2 De feiten en het geding in feitelijke instantie

2.1

De Rechtbank heeft de feiten, waarvan in cassatie kan worden uitgegaan, als volgt vastgesteld:

2.1.

Eiser is geboren [in] 1966, heeft de Nederlandse nationaliteit en heeft tot 5 januari 1992, kort na het afronden van zijn studie, in Nederland gewoond.

2.2.

In januari 1992 heeft eiser Nederland metterwoon verlaten. Hij is vanaf die tijd tot februari 2012 onafgebroken in Engeland respectievelijk de Verenigde Staten woonachtig en werkzaam geweest. Met ingang van 1 februari 2012 is eiser benoemd tot voorzitter van de Raad van Bestuur van [D] Holding AS in Noorwegen en trad hij formeel in dienst bij [E] Ltd, een in Engeland gevestigde vennootschap van [D] Holding AS. In de periode februari 2012 tot en met augustus 2012 was eiser werkzaam in Engeland en verbleef hij overwegend in Engeland en Noorwegen.

2.3.

Eiser en zijn echtgenote (die eveneens de Nederlandse nationaliteit heeft) beschikken over een permanente verblijfsvergunning (een zogenoemde "green card") voor de Verenigde Staten.
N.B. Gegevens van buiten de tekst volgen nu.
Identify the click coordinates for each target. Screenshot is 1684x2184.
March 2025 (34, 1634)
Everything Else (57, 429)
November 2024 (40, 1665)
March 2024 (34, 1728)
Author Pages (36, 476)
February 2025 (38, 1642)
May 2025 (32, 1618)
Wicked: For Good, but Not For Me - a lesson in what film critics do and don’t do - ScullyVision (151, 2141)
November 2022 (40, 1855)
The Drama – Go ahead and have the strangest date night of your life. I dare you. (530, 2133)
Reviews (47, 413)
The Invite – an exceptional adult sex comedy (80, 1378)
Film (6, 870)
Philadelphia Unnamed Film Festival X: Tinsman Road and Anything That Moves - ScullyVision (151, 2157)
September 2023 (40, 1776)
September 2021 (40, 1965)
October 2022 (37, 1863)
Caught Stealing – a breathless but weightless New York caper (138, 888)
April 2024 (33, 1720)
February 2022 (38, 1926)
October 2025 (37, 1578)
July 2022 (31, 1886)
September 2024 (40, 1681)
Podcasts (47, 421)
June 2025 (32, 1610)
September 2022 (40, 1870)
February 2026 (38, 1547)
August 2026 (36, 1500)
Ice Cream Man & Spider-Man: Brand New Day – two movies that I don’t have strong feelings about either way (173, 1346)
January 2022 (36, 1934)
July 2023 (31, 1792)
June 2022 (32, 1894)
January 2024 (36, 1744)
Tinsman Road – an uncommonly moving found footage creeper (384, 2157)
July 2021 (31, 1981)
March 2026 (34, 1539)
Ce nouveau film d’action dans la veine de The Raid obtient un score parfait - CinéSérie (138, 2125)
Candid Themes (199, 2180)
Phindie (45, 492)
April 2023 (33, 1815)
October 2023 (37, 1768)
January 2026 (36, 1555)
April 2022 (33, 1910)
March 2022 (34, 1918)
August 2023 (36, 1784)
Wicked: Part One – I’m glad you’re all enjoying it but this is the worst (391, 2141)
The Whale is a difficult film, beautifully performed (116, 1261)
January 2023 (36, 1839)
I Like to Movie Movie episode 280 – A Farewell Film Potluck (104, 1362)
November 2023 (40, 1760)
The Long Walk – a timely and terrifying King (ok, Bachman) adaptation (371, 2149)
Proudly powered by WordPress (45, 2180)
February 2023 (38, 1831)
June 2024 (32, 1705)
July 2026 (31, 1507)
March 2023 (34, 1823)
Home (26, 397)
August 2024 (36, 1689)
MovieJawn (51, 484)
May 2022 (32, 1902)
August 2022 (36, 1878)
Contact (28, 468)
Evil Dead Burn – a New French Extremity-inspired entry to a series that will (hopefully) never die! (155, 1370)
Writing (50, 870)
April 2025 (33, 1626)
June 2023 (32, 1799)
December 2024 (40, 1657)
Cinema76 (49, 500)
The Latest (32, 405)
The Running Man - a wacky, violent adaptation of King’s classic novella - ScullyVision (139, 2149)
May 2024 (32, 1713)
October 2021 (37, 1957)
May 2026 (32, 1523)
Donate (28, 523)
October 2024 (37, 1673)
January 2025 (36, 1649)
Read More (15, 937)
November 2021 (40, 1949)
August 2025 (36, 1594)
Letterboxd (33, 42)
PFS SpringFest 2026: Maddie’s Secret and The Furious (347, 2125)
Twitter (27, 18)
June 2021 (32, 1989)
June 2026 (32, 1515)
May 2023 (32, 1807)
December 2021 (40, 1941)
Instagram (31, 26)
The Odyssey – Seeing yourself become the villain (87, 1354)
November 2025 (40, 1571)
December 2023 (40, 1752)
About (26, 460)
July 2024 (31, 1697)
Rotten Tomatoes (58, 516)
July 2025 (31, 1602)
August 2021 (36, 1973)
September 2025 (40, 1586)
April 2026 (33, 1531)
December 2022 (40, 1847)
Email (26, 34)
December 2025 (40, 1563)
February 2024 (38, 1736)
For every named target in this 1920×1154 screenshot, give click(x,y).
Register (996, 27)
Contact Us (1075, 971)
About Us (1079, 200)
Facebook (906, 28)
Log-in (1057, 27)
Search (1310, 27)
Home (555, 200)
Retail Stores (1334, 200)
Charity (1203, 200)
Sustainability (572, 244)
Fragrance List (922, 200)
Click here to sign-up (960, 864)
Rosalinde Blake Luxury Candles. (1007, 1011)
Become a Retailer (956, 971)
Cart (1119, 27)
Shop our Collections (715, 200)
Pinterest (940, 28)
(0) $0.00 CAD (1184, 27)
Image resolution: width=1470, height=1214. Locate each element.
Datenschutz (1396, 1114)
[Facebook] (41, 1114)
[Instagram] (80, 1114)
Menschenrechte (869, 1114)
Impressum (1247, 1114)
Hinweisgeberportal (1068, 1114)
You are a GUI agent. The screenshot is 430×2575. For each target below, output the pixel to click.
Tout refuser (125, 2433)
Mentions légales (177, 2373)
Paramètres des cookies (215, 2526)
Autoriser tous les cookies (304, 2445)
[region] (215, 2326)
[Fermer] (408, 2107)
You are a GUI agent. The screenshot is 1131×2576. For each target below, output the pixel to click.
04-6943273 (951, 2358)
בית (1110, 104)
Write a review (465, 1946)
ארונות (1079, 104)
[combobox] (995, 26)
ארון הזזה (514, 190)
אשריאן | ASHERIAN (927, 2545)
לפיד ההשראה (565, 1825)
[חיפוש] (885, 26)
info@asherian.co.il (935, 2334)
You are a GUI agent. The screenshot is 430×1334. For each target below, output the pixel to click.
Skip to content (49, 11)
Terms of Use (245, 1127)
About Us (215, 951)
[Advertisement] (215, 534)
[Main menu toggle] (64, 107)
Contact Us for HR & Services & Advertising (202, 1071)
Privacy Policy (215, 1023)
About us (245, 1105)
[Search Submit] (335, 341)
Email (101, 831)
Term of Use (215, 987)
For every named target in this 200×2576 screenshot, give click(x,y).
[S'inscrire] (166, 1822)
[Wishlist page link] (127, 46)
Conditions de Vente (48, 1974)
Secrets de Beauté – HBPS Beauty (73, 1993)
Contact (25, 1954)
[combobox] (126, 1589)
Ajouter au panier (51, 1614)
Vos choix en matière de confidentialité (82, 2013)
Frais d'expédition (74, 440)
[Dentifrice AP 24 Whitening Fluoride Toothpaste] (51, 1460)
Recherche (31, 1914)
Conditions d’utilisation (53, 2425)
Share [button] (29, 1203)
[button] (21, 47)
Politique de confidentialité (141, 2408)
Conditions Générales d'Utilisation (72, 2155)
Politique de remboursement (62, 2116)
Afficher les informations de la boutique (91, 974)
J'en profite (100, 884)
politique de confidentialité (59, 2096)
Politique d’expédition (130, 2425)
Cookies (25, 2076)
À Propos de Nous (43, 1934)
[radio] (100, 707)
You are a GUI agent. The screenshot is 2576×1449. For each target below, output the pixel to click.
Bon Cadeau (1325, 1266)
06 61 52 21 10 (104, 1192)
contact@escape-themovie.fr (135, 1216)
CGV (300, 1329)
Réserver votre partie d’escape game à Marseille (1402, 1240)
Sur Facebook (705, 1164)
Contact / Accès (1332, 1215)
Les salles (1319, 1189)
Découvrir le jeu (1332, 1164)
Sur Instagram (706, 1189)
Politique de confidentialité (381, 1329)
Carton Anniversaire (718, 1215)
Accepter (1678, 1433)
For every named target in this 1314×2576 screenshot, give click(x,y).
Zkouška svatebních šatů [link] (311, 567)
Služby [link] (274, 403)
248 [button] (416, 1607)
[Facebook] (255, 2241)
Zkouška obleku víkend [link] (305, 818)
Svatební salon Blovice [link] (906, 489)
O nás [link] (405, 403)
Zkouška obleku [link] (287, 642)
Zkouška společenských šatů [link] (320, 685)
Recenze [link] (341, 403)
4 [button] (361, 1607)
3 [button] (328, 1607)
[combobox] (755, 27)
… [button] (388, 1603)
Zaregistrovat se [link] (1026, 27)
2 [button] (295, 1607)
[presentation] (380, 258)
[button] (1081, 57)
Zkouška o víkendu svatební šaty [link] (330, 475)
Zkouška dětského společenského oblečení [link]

De drie kinderen van eiser en zijn echtgenote zijn geboren in de Verenigde Staten en beschikken over zowel de Amerikaanse als de Nederlandse nationaliteit. De voertaal binnen het gezin is Engels.

2.4.

In het kader van de verplaatsing van het hoofdhuis van de [D] groep naar Nederland, is eiser per 4 juli 2012 benoemd als bestuurder van [F] Holding BV. Deze op 4 juli 2012 nieuw opgerichte vennootschap is de beoogde nieuwe tophoudster van de groep.

2.5.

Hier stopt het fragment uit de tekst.